Cryptographers have long been concerned with secure messaging protocols threatening deniability. Many messaging protocols—including, surprisingly, modern email—contain digital signatures which definitively tie the author to their message. If stolen or leaked, these signatures make it impossible to deny authorship. As illustrated by events surrounding leaks from Hilary Clinton’s 2016 U.S. presidential campaign, this concern has proven well founded. Deniable protocols are meant to avoid this very outcome, letting politicians and dissidents alike safely disavow authorship. Despite being deployed on billions of devices in Signal and WhatsApp, the effectiveness of such protocols in convincing people remains unstudied. While the absence of cryptographic evidence is clearly necessary for an effective denial, is it sufficient?

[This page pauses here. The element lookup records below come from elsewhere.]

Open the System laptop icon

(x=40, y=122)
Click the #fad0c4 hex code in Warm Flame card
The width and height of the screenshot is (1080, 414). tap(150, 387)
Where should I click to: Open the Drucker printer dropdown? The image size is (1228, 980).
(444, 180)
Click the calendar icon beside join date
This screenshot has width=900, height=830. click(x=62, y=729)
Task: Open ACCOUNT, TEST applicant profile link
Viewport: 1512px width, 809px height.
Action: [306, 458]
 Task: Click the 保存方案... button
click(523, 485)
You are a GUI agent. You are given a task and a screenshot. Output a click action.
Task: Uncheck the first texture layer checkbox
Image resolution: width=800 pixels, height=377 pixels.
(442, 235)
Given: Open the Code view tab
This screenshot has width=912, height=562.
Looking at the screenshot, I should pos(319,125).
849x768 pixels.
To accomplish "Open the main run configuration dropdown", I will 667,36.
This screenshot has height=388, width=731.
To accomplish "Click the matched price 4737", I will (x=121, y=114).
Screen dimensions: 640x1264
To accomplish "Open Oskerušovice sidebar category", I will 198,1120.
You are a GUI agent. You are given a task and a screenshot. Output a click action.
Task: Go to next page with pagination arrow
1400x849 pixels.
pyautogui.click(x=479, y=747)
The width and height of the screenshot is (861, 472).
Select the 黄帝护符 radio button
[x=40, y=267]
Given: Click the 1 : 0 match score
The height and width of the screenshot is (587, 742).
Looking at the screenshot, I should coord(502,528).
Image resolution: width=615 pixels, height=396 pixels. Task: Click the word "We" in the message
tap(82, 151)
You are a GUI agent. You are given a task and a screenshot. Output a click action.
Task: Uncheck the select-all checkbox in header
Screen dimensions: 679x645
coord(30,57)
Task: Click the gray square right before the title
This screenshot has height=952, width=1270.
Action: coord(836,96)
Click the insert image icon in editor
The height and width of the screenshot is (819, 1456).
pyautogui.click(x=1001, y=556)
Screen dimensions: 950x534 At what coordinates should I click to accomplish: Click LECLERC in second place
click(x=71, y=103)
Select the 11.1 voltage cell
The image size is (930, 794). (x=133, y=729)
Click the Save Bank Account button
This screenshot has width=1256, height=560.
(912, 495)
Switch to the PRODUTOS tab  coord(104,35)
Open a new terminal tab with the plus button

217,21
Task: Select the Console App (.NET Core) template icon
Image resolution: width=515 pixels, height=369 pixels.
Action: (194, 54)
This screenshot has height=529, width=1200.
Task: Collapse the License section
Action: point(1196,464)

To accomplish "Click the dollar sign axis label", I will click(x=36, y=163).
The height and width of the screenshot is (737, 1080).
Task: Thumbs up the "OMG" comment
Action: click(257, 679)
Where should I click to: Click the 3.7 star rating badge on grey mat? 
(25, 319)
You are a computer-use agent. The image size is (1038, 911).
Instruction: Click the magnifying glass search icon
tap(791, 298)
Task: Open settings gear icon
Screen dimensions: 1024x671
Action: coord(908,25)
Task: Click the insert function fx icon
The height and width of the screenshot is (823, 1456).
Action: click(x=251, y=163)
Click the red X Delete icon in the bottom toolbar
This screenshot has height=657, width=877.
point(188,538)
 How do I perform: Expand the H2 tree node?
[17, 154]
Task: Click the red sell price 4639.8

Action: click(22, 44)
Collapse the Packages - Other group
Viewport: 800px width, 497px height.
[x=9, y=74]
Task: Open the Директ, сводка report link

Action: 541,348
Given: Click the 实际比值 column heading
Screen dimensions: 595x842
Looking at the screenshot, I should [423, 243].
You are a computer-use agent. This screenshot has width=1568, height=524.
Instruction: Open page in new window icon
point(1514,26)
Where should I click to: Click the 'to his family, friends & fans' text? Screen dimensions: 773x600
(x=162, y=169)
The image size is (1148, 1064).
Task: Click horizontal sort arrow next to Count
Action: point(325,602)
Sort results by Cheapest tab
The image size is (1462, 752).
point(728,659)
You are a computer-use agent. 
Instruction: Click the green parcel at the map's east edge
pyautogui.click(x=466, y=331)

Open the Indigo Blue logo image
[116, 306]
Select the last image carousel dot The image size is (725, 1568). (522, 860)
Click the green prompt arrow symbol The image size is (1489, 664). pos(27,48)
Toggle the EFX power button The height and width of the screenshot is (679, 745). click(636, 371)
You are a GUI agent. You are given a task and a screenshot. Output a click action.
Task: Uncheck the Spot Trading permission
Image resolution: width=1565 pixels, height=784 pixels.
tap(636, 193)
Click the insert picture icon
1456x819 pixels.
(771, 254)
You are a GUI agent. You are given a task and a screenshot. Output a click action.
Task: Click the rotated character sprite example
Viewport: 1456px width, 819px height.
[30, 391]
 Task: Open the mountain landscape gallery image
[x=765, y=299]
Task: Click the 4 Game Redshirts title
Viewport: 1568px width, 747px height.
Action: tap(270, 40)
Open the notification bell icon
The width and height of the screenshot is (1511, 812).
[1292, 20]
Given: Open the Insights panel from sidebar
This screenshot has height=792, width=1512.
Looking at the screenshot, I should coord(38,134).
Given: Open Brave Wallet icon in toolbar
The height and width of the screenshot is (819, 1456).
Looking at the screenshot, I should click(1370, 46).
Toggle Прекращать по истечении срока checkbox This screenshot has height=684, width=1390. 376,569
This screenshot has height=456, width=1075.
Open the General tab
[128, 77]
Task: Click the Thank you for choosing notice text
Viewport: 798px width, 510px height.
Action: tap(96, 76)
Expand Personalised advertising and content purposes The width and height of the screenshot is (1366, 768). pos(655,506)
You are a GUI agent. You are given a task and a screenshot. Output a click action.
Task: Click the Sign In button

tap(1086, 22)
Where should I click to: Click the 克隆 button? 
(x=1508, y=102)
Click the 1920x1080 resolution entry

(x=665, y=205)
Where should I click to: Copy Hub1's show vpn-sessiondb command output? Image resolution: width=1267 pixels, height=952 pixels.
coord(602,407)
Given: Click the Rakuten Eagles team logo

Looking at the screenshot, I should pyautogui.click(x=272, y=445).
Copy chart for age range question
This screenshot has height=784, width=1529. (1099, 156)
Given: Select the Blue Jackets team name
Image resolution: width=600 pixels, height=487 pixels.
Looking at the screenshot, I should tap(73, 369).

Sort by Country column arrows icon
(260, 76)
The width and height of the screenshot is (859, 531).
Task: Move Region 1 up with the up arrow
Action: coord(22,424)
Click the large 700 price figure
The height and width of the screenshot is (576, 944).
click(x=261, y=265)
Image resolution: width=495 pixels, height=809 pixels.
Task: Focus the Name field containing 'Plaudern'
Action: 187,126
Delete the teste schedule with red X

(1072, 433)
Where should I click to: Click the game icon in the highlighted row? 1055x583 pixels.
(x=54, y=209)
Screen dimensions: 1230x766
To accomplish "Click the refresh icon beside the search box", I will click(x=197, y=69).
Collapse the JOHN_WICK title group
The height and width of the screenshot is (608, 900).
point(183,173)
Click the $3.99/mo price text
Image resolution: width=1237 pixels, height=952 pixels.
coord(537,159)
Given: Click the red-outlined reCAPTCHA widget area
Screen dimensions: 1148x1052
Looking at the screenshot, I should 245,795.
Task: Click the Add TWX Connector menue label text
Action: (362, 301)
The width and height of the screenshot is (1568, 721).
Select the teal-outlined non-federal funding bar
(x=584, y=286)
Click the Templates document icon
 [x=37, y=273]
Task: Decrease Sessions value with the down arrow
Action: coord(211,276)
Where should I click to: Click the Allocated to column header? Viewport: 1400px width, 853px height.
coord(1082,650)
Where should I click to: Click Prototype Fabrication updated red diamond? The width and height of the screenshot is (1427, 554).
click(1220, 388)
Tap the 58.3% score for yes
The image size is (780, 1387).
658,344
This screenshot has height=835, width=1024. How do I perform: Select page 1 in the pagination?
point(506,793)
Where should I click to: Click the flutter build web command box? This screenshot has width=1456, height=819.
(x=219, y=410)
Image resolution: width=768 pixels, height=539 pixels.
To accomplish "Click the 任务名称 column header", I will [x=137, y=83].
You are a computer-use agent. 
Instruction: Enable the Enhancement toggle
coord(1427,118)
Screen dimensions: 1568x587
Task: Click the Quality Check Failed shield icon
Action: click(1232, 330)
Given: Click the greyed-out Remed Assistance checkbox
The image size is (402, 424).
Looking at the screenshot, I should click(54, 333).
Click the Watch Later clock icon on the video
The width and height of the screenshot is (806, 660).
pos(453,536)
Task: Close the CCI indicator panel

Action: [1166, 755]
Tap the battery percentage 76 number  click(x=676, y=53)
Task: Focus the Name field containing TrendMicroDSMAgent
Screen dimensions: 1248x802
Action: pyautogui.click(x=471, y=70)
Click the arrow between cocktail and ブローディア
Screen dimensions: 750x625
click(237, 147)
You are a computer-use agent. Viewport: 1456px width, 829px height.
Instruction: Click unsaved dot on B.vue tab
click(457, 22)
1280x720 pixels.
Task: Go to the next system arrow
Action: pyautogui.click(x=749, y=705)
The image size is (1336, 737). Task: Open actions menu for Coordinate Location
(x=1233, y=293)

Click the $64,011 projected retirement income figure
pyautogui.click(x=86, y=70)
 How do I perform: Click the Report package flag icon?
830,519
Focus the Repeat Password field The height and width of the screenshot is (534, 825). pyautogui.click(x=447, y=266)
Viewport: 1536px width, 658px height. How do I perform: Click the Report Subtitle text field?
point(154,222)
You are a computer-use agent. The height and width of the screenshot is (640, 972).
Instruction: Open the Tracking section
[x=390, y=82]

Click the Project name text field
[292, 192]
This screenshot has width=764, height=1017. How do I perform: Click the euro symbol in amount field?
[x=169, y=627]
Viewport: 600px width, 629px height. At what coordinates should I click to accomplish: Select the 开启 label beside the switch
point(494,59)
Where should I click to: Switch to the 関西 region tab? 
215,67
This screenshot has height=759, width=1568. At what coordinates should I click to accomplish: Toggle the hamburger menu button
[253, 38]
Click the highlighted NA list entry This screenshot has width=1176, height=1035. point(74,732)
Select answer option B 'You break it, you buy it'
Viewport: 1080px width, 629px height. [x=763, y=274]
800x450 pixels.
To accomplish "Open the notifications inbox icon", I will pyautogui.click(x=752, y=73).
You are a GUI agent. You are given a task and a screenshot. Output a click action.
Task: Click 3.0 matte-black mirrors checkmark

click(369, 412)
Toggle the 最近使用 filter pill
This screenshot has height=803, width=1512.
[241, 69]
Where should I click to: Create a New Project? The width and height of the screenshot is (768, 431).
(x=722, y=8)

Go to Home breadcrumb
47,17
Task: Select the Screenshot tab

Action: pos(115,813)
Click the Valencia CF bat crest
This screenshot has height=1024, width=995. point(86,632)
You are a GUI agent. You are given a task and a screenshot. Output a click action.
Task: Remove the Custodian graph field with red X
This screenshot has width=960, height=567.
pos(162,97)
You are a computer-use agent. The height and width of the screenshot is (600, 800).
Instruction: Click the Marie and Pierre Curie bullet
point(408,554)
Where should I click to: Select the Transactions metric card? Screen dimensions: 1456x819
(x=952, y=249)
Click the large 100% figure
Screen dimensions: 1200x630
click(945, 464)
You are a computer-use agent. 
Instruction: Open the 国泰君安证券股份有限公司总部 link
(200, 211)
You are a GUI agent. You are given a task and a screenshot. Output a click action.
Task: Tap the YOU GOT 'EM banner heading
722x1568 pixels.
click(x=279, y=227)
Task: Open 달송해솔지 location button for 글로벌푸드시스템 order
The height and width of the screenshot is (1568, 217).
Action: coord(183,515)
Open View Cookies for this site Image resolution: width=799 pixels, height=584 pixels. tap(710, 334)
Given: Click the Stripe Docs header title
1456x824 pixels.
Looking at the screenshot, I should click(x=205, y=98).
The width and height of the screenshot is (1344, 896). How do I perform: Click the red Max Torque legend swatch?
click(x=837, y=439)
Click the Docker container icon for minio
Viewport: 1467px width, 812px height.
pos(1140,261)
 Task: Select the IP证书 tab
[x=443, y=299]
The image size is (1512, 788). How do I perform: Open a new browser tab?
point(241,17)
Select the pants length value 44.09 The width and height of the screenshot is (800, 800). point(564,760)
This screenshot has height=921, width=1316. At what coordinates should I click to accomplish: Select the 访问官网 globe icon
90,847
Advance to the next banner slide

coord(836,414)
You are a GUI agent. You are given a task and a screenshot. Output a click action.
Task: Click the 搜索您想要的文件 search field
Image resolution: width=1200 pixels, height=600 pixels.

We conduct a survey study (n = 1, 200) to understand how people perceive evidence of deniability related to encrypted messaging protocols. Surprisingly, in a world of "fake news" and Photoshop, we find that simple denials of message authorship, when presented in a courtroom setting without supporting evidence, are not effective. In contrast, participants who were given access to a screenshot forgery tool or even told one exists were much more likely to believe a denial. Similarly, but to a lesser degree, we find an expert cryptographer’s assertion that there is no evidence is also effective.